La tarde del jueves es tranquila. Inusualmente tranquilo. Yo no me encuentro demasiado bien, una sensación de cansancio, febrícula, ganglios inflamados... y la Chica Diploma ha decidido tomarse unas horas libres, cosa que no es demasiado habitual. Todo se reduce a medio pollo asado en el ya mítico bar O Churrasco y conexiones varias a la red wi-fi Florescente, con las debidas pausas para seguir con el "Invasión o victoria", de Gonzalo Vázquez y Máximo Tobías. Por la noche, en el Canal Internacional, echan una reposición de "Las chicas de oro" versión española. Efectivamente, es horrenda. Tanto, que la Chica Diploma se queda dormida al instante y yo aprovecho para apagar la tele sin que se dé mucha cuenta, matar un amago de cucaracha en el baño y seguir leyendo.

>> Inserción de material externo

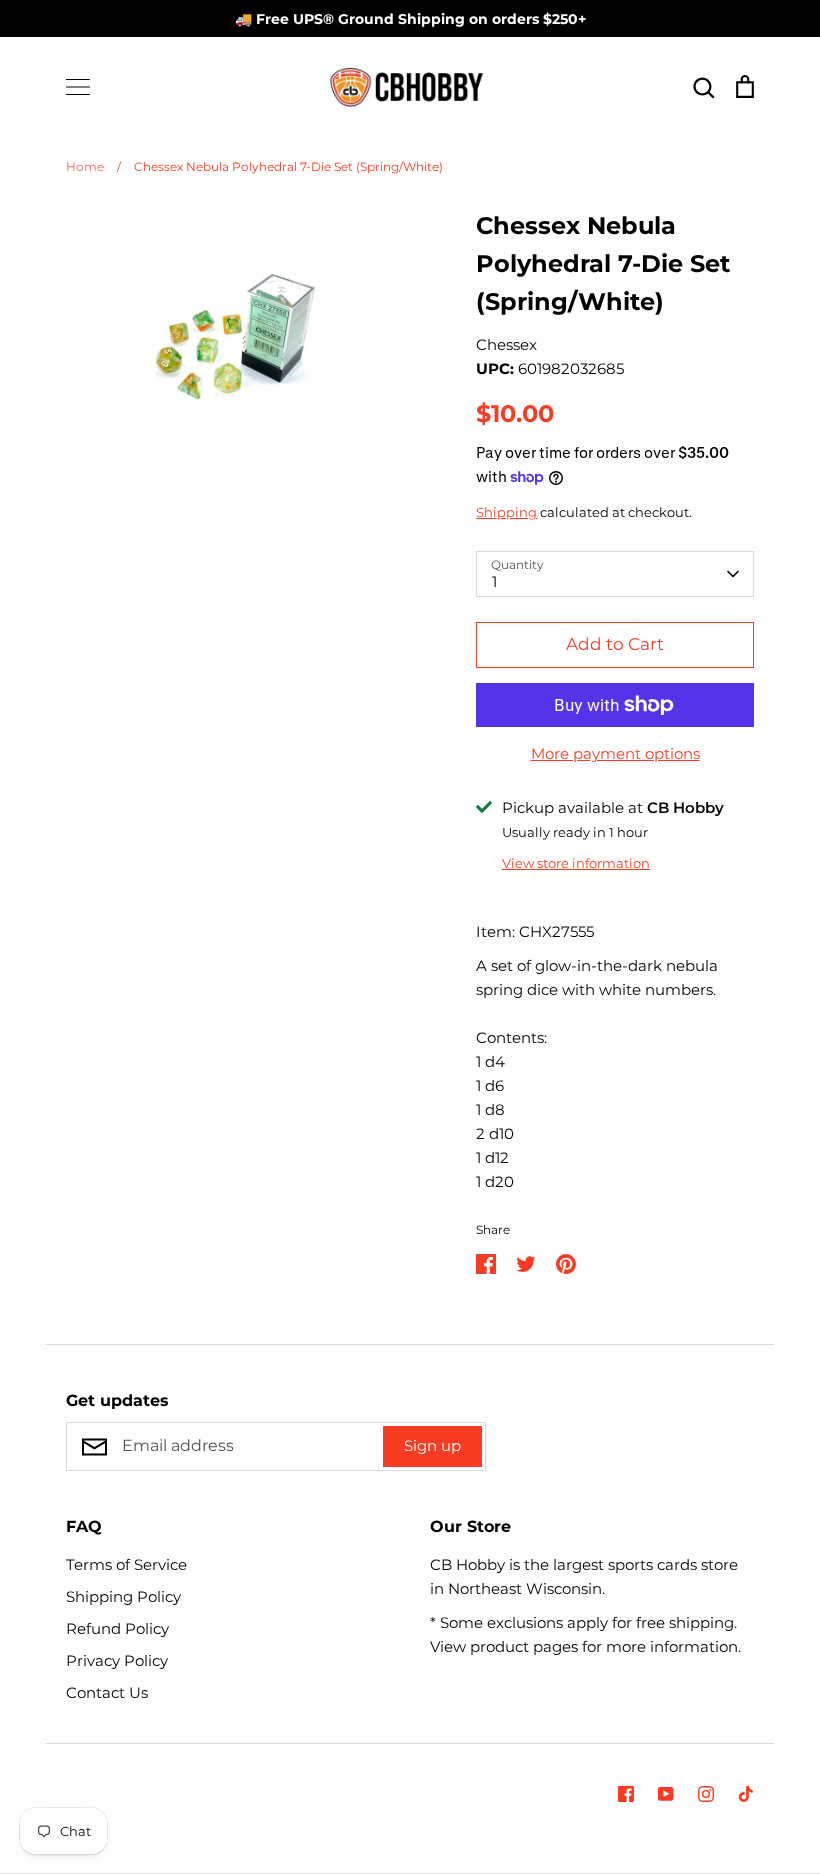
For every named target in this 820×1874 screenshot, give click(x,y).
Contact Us (107, 1692)
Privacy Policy (117, 1660)
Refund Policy (117, 1628)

Así llegamos a la última mañana, que normalmente es un coñazo pero con ella al lado no, porque se encarga de todo, porque mi malestar es un poco mayor y lo entiende y así para la hora de desayunar ya casi ha hecho ella sola las dos maletas y está lista para buscar una tienda donde comprar un imán de recuerdo y un búho de regalo. Insinúa la posibilidad de coger el tranvía 28, el que nos cruzamos siempre, el turístico, pero yo no digo ni que sí ni que no. Ayer habría dicho que sí, pese a todo, porque estaba en el plan. Hoy, no me apetece: mucha gente, mucho agobio, mucho calor, poco sentido. Al final, como ven, hemos conseguido dejar algo pendiente, algo por lo que volver. Just in case.
Subimos andando, por tanto, esas cuestas imposibles amenizadas con tramos de escaleras: la Praça da Figueira, la Rua Madalena, la Calçada do Castelo... La Chica Diploma encuentra su búho y yo me quejo mucho, que es lo que hago en cuanto me pongo medio malo. Bajamos al hotel y nos despedimos como si nada. Todo aquí, ya quedó dicho, es "como si nada" y tienes esa sensación de que nadie va a notar tu ausencia y de que, por lo tanto, sería absurdo vivir esto como un drama. No lo es: tres días y medio y el mismo autobús pero en sentido inverso, parón en medio de la carretera para un control policial, terminal 2, cinturones, zapatos, líquidos... Dentro ya, un McChicken y una ensalada, un periódico y un libro, un avión lleno en el que descubrimos que Lisboa nos ha hecho la última jugarreta, como en las películas americanas de adolescentes: los asientos parecen consecutivos: 26C y 26D pero están en puntas distintas de una misma fila.
La última fila del avión, para más escarnio.
Y, bueno, mi miedo a despegar lo mitigo como puedo, sin manos que agarrar ni entregas al pánico -un niño de 8 años juega a la Nintendo a mi lado, la madre no me quiso cambiar el sitio- y en cualquier caso el despegue no tiene nada que envidiar con un aterrizaje largo y suicida, no sé si por estar en la cola o por la poca pericia de un piloto que asegura que no hay viento, que no hay nubes, pero mueve el avión como si tuviera que estrellarlo contra el Palacio Real. Vaya usted a saber, con esta gente es imposible atenerse a razones. Todo lo contrario que Madrid, que se destapa nada más llegar con un enorme anuncio de saunas para homosexuales en el metro que dice: "Ya puedes mojarte".
Pues sí, Madrid es de mojarse y Lisboa, no, pero si la pobreza y el abandono que he visto durante estos cuatro días son una señal de futuro, créanme que es un futuro que no nos va a gustar nada de nada. Un futuro de mantas en pleno verano por en medio de la Plaza del Rossío por no tener dónde dejarlas, por miedo a que te las roben. Lisboa es bonita, pero es de otros, esa sería mi conclusión. Y ahí nos miramos todos, intentando averiguar quiénes son esos otros y con la lógica duda de si no seremos nosotros.